- _Set problem_
Copy the records below from their first line through the line containing "The image size is (1080, 859). coord(370,15)", both ends included, reproducing every line without change.
***** Records for processing *****
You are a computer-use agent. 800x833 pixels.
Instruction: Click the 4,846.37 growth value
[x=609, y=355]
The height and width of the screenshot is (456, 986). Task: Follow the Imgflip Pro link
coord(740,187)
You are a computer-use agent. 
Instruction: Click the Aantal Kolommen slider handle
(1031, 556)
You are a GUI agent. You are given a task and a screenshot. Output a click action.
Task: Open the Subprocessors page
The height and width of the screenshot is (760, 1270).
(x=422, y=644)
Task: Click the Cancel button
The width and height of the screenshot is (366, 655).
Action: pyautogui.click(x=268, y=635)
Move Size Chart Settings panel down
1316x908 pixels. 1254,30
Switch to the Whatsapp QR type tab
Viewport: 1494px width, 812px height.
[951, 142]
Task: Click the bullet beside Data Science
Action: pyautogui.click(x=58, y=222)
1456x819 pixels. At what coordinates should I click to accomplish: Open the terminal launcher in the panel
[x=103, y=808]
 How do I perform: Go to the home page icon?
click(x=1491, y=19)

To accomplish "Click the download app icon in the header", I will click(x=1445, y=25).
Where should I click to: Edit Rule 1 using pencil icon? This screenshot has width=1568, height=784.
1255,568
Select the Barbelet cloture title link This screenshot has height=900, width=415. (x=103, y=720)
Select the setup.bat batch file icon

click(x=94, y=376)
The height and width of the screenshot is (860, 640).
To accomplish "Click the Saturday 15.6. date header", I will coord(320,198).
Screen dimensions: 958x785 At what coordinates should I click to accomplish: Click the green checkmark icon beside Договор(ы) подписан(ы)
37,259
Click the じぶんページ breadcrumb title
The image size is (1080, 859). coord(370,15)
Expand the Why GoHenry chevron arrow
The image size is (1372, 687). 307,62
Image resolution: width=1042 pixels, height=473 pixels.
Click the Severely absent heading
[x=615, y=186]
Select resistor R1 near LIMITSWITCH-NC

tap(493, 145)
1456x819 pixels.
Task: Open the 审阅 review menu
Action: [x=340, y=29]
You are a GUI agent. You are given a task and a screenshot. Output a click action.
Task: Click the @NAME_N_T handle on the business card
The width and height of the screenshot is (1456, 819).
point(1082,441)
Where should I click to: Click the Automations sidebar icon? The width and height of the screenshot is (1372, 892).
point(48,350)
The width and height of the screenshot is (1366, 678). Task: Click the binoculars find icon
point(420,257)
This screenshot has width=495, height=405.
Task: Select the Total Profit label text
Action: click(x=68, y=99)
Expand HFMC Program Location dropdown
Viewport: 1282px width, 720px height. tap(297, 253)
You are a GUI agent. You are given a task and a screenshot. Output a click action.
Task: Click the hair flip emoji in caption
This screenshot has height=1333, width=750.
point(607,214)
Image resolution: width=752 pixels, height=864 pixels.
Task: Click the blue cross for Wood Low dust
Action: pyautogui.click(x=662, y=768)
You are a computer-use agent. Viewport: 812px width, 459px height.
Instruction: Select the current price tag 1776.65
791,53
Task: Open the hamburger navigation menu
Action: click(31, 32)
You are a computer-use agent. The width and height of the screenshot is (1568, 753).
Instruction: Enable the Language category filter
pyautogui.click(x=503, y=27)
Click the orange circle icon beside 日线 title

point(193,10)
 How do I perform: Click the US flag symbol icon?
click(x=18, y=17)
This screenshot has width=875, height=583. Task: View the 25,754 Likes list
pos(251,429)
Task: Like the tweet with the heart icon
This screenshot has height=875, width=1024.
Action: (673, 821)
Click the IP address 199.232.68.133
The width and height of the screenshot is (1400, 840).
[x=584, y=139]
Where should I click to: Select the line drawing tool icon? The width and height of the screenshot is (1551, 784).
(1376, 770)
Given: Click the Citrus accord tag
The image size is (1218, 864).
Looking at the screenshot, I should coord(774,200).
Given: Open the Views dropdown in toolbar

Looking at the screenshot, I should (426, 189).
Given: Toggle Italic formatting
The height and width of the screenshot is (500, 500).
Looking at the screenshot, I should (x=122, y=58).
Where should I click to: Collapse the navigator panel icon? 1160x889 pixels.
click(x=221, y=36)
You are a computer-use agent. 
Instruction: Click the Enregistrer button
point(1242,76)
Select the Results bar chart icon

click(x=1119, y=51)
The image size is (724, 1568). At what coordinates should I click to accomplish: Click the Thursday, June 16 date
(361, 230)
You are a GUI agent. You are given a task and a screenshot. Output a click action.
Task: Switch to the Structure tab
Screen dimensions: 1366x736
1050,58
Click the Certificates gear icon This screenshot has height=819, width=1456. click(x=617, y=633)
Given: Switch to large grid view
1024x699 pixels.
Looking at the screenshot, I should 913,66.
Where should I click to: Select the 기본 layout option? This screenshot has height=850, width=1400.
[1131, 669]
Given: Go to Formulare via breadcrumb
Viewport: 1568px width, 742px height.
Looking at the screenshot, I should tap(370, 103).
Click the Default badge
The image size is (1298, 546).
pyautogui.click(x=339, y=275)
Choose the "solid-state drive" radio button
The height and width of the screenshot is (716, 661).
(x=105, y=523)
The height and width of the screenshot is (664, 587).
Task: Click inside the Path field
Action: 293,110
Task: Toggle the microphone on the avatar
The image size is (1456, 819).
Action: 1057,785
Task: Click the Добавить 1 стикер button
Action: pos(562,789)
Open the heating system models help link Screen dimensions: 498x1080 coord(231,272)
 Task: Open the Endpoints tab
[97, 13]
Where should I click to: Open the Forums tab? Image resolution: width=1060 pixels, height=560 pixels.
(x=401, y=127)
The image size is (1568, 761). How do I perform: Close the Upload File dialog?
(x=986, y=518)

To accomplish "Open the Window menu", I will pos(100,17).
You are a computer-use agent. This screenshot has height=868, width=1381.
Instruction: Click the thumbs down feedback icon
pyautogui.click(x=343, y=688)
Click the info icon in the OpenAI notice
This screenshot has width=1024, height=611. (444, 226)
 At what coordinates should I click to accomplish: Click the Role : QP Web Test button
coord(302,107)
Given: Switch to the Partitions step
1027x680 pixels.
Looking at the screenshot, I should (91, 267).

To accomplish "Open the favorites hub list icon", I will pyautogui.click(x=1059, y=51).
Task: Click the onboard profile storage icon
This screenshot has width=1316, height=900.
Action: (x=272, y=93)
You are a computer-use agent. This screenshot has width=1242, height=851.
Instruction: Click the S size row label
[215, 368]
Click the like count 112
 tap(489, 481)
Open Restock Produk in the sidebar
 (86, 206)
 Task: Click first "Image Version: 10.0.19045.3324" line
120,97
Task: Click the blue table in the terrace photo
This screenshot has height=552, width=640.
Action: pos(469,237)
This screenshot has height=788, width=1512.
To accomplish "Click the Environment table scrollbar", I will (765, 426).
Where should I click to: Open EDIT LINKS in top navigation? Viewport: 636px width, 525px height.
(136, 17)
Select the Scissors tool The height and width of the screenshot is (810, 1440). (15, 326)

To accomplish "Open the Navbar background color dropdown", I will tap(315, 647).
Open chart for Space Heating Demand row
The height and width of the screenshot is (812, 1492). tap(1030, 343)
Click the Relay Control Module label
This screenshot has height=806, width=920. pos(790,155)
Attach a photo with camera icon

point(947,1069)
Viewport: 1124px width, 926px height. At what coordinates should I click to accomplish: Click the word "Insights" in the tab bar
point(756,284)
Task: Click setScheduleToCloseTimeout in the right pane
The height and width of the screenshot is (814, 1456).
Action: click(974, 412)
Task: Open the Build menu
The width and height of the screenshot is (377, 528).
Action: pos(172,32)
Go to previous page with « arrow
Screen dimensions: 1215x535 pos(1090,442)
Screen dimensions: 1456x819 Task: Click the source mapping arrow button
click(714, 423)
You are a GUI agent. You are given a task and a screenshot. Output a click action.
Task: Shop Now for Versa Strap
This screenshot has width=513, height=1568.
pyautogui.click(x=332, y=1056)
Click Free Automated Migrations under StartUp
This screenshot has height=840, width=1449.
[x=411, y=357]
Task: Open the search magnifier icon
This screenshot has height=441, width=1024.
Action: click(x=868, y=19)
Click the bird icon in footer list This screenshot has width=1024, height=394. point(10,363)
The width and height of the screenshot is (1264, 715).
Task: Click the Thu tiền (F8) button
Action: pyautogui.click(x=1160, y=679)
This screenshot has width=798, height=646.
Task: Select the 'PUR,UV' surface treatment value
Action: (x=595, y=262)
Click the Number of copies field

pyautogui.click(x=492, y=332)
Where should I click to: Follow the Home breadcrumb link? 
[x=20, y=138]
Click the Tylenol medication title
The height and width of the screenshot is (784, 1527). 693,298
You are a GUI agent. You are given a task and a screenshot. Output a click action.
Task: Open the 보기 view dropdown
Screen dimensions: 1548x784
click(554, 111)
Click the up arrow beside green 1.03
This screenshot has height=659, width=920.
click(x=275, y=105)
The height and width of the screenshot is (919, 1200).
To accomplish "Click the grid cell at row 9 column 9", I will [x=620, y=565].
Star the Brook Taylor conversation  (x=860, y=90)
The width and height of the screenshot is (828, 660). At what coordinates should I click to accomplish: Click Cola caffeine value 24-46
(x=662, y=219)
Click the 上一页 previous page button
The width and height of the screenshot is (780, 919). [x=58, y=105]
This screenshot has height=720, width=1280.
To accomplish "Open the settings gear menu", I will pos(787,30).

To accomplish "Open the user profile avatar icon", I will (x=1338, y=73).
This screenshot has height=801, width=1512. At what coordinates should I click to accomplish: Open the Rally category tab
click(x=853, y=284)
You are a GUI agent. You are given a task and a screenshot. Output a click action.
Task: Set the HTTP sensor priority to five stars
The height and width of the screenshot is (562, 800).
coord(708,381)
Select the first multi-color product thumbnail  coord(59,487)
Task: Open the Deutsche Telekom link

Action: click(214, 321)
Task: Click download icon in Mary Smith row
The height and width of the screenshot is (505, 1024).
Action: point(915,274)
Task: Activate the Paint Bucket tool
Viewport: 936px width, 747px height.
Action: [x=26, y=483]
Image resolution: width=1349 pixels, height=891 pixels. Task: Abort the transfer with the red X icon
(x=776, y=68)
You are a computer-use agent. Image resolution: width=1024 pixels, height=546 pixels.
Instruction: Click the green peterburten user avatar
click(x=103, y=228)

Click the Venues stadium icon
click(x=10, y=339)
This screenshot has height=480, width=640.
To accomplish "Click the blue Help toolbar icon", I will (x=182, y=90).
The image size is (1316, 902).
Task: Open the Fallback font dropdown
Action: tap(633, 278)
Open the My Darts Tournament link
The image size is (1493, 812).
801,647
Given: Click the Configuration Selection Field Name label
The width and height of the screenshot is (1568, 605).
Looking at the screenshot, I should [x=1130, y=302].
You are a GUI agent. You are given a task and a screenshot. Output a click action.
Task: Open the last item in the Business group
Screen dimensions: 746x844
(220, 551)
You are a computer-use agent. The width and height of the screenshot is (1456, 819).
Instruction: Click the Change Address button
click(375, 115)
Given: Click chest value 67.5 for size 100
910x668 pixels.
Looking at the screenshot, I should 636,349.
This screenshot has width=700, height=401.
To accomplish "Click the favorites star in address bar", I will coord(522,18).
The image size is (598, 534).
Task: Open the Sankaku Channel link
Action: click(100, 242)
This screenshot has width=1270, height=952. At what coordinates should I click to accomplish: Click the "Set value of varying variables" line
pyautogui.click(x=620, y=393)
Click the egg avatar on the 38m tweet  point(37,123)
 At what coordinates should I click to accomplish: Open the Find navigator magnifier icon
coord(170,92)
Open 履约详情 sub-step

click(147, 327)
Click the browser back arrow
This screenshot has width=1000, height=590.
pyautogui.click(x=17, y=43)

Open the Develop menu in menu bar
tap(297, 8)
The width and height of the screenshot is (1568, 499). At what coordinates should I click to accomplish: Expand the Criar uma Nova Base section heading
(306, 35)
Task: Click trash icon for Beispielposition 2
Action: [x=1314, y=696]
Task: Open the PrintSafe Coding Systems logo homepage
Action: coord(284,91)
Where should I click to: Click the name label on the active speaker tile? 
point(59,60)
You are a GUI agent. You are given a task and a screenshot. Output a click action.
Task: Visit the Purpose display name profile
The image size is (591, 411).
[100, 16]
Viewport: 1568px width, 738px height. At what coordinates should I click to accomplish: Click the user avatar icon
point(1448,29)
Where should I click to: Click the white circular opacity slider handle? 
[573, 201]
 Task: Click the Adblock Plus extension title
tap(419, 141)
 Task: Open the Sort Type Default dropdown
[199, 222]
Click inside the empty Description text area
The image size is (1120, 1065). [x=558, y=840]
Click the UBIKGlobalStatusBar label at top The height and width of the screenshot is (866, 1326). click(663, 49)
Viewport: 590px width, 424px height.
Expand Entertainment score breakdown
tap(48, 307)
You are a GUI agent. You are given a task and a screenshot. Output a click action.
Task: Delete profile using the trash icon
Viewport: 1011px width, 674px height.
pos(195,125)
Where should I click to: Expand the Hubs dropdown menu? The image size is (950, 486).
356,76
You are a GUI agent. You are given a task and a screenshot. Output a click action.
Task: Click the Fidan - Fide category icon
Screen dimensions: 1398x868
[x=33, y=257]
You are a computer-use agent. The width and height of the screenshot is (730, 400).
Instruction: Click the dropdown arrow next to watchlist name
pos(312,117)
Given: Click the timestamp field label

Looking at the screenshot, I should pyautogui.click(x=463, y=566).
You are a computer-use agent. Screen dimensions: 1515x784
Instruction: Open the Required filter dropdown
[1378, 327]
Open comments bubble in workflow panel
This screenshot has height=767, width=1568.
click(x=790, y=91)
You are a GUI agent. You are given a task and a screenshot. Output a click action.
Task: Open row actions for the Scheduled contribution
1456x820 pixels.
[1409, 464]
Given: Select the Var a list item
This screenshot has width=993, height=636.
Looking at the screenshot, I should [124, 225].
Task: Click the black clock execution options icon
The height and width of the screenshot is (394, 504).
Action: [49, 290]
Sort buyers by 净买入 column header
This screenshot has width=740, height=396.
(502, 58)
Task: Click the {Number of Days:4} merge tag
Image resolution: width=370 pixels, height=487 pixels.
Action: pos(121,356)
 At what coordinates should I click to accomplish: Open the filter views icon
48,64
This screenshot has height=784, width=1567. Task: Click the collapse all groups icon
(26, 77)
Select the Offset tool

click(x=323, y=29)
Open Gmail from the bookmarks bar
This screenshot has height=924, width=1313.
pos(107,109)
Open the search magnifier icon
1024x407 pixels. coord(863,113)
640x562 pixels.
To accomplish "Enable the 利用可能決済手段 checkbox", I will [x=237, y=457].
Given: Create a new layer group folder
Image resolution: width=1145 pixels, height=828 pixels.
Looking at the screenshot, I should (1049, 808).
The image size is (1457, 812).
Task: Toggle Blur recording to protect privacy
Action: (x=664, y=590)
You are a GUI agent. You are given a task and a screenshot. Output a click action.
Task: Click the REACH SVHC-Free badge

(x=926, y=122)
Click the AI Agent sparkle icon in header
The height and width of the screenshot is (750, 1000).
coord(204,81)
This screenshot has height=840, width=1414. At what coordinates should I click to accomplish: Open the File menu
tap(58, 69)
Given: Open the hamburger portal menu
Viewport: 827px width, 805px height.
*****
- _Written answer_
You are a computer-use agent. 800x833 pixels.
Instruction: Click the 4,846.37 growth value
[x=609, y=355]
The height and width of the screenshot is (456, 986). Task: Follow the Imgflip Pro link
coord(740,187)
You are a computer-use agent. 
Instruction: Click the Aantal Kolommen slider handle
(1031, 556)
You are a GUI agent. You are given a task and a screenshot. Output a click action.
Task: Open the Subprocessors page
The height and width of the screenshot is (760, 1270).
(x=422, y=644)
Task: Click the Cancel button
The width and height of the screenshot is (366, 655).
Action: pyautogui.click(x=268, y=635)
Move Size Chart Settings panel down
1316x908 pixels. 1254,30
Switch to the Whatsapp QR type tab
Viewport: 1494px width, 812px height.
[951, 142]
Task: Click the bullet beside Data Science
Action: pyautogui.click(x=58, y=222)
1456x819 pixels. At what coordinates should I click to accomplish: Open the terminal launcher in the panel
[x=103, y=808]
 How do I perform: Go to the home page icon?
click(x=1491, y=19)

To accomplish "Click the download app icon in the header", I will click(x=1445, y=25).
Where should I click to: Edit Rule 1 using pencil icon? This screenshot has width=1568, height=784.
1255,568
Select the Barbelet cloture title link This screenshot has height=900, width=415. (x=103, y=720)
Select the setup.bat batch file icon

click(x=94, y=376)
The height and width of the screenshot is (860, 640).
To accomplish "Click the Saturday 15.6. date header", I will coord(320,198).
Screen dimensions: 958x785 At what coordinates should I click to accomplish: Click the green checkmark icon beside Договор(ы) подписан(ы)
37,259
Click the じぶんページ breadcrumb title
The image size is (1080, 859). coord(370,15)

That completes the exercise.